TO DO ▸
Format the lines of the material from the one containing "Open Home Screen & Multitasking settings icon" through the end of the material, both included, as a JSON list of strings, one string per line and with blank lines omitted.
===== EXERCISE MATERIAL
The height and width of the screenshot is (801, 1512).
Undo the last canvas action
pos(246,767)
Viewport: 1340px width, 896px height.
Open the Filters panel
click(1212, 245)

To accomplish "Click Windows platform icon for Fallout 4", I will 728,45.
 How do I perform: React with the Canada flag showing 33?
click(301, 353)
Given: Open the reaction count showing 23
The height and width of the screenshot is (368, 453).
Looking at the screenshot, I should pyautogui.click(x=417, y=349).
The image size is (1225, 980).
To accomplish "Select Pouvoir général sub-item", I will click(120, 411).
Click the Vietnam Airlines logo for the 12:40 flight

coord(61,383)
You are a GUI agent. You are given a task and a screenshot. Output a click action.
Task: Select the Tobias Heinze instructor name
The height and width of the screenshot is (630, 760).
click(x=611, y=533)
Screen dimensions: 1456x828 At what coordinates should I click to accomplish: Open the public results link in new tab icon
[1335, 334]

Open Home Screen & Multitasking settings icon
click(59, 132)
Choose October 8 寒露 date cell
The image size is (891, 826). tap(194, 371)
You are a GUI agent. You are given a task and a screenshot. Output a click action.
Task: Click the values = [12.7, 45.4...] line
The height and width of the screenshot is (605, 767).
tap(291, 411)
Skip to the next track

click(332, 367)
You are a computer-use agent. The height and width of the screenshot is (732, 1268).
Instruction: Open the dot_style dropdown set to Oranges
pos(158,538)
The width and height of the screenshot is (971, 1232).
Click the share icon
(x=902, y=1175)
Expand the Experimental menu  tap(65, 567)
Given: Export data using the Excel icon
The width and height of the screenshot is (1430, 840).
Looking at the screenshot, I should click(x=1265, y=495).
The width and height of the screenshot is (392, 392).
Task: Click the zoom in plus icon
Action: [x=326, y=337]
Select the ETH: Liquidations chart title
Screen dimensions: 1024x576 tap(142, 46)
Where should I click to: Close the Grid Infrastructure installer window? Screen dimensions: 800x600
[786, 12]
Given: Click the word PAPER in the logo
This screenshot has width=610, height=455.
==========
TASK RESPONSE ▸
[
  "Open Home Screen & Multitasking settings icon",
  "click(59, 132)",
  "Choose October 8 寒露 date cell",
  "The image size is (891, 826). tap(194, 371)",
  "You are a GUI agent. You are given a task and a screenshot. Output a click action.",
  "Task: Click the values = [12.7, 45.4...] line",
  "The height and width of the screenshot is (605, 767).",
  "tap(291, 411)",
  "Skip to the next track",
  "click(332, 367)",
  "You are a computer-use agent. The height and width of the screenshot is (732, 1268).",
  "Instruction: Open the dot_style dropdown set to Oranges",
  "pos(158,538)",
  "The width and height of the screenshot is (971, 1232).",
  "Click the share icon",
  "(x=902, y=1175)",
  "Expand the Experimental menu  tap(65, 567)",
  "Given: Export data using the Excel icon",
  "The width and height of the screenshot is (1430, 840).",
  "Looking at the screenshot, I should click(x=1265, y=495).",
  "The width and height of the screenshot is (392, 392).",
  "Task: Click the zoom in plus icon",
  "Action: [x=326, y=337]",
  "Select the ETH: Liquidations chart title",
  "Screen dimensions: 1024x576 tap(142, 46)",
  "Where should I click to: Close the Grid Infrastructure installer window? Screen dimensions: 800x600",
  "[786, 12]",
  "Given: Click the word PAPER in the logo",
  "This screenshot has width=610, height=455."
]